In 1951, passenger train service ceased, leaving only Auto Interurban (assumedly in association with Greyhound) bus travel via Trail, which followed a completely different route. The former route became freight only.

==Operators & abandonment==
On July 1, 1898, the Northern Pacific Railway (NP) acquired the SF&N. On June 30 1899, the Great Northern Railway (GN) purchased the NP stock. The GN was consolidated into the Burlington Northern Railroad (BN) in 1970, which merged to become the Burlington Northern and Santa Fe Railway (BNSF) in 1996.

In 1997, BNSF sold the abandoned Salmo–Troup rails to Canadian Rail Track Materials for removal, and the provincial government acquired the right-of-way for conversion to the Salmo-Troup Rail Trail.

In 1998, International Reload Systems subsidiary, International Rail Road Systems (IRRS), leased the Columbia Gardens–Salmo section, interlining with BNSF to the south, and abandoned north of Parks. IRRS handled concentrates for the Trail smelter and lumber shipments.
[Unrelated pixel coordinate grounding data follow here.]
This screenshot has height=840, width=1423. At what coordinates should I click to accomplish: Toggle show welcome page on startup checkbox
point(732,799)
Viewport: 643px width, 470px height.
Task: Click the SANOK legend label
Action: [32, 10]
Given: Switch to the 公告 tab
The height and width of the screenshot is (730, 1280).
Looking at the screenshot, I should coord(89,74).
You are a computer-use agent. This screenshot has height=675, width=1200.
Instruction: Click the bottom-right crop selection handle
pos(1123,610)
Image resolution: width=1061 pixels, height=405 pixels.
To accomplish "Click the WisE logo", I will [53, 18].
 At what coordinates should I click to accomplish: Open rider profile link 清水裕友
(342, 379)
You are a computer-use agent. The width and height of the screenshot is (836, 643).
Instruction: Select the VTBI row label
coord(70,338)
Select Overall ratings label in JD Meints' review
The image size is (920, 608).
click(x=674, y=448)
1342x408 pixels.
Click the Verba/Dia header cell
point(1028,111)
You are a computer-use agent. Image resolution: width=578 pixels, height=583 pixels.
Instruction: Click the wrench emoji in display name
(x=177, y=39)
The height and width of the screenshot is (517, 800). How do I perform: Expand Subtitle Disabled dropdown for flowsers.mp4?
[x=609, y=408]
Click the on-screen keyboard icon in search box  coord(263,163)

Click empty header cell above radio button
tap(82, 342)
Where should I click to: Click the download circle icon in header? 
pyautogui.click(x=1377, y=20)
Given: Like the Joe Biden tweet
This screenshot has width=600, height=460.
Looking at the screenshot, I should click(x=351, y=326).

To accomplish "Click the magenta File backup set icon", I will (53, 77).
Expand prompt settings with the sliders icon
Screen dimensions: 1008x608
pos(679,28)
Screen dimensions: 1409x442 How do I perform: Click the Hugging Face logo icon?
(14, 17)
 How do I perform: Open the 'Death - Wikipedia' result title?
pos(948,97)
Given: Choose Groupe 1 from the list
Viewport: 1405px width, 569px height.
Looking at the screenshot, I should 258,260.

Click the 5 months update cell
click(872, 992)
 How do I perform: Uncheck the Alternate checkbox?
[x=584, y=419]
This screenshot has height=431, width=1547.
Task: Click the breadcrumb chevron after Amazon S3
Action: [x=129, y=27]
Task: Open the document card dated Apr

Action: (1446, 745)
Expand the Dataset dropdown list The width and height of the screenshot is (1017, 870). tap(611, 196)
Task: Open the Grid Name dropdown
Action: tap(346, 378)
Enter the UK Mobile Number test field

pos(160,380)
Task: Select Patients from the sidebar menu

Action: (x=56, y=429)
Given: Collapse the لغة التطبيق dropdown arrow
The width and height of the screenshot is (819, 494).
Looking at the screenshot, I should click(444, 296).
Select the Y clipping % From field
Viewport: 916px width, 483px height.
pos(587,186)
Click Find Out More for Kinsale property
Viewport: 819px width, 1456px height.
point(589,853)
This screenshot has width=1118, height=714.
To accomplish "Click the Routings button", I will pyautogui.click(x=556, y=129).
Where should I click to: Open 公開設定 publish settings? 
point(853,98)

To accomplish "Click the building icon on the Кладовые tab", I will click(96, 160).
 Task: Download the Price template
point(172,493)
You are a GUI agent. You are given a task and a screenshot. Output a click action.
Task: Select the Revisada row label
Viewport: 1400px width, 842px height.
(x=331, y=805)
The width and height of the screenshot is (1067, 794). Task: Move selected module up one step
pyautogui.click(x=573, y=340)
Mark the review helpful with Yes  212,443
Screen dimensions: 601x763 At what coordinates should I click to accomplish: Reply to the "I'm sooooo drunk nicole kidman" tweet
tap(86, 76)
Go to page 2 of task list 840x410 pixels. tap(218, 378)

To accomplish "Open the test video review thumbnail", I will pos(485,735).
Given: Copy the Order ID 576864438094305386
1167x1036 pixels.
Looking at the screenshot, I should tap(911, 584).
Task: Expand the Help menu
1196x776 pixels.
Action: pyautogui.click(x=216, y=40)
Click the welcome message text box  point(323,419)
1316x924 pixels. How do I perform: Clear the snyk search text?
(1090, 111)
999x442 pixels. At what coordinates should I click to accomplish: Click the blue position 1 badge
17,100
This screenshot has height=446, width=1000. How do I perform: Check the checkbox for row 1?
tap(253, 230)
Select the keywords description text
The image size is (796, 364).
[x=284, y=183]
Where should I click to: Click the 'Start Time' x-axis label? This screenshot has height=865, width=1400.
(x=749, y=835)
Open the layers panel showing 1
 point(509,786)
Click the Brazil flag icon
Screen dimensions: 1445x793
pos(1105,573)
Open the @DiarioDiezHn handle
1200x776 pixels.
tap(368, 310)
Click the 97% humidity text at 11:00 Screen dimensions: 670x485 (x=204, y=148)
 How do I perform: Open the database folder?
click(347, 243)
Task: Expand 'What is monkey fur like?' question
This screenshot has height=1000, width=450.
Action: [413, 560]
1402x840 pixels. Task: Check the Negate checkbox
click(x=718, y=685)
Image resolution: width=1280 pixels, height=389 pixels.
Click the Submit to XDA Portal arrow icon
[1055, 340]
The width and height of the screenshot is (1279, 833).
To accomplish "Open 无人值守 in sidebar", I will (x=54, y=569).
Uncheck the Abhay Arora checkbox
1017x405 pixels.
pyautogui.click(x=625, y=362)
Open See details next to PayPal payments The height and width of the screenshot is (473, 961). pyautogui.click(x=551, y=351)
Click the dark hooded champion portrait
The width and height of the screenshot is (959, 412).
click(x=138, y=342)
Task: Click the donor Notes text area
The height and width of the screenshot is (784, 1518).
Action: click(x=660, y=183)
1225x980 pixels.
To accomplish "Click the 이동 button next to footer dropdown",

In 2010, ATCO Wood Products purchased the section, which was renamed the Nelson and Fort Sheppard Railway Corporation in 2012.

In 2004, OmniTRAX subsidiary, Kettle Falls International Railway, leased to purchase Chewelah, Washington–Waneta–Columbia Gardens. In 2019, Progressive Rail subsidiary, St. Paul & Pacific Northwest Railroad, acquired ownership.

==Notable court case==
In the 1890s, the Nelson and Fort Sheppard Railway was involved in a court case which resulted in a significant ruling on Canadian constitutional law. A train operated by the railway killed two horses. The owner of the horses sued for damages, under a provincial statute. Although the owner of the horses was successful at trial, the British Columbia Supreme Court overturned the decision, ruling that the provincial statute did not apply to the railway, which was under federal jurisdiction. That ruling was upheld by the Judicial Committee of the Privy Council, at that time the highest appellate body in the British Empire: Madden v Nelson and Fort Sheppard Railway Co.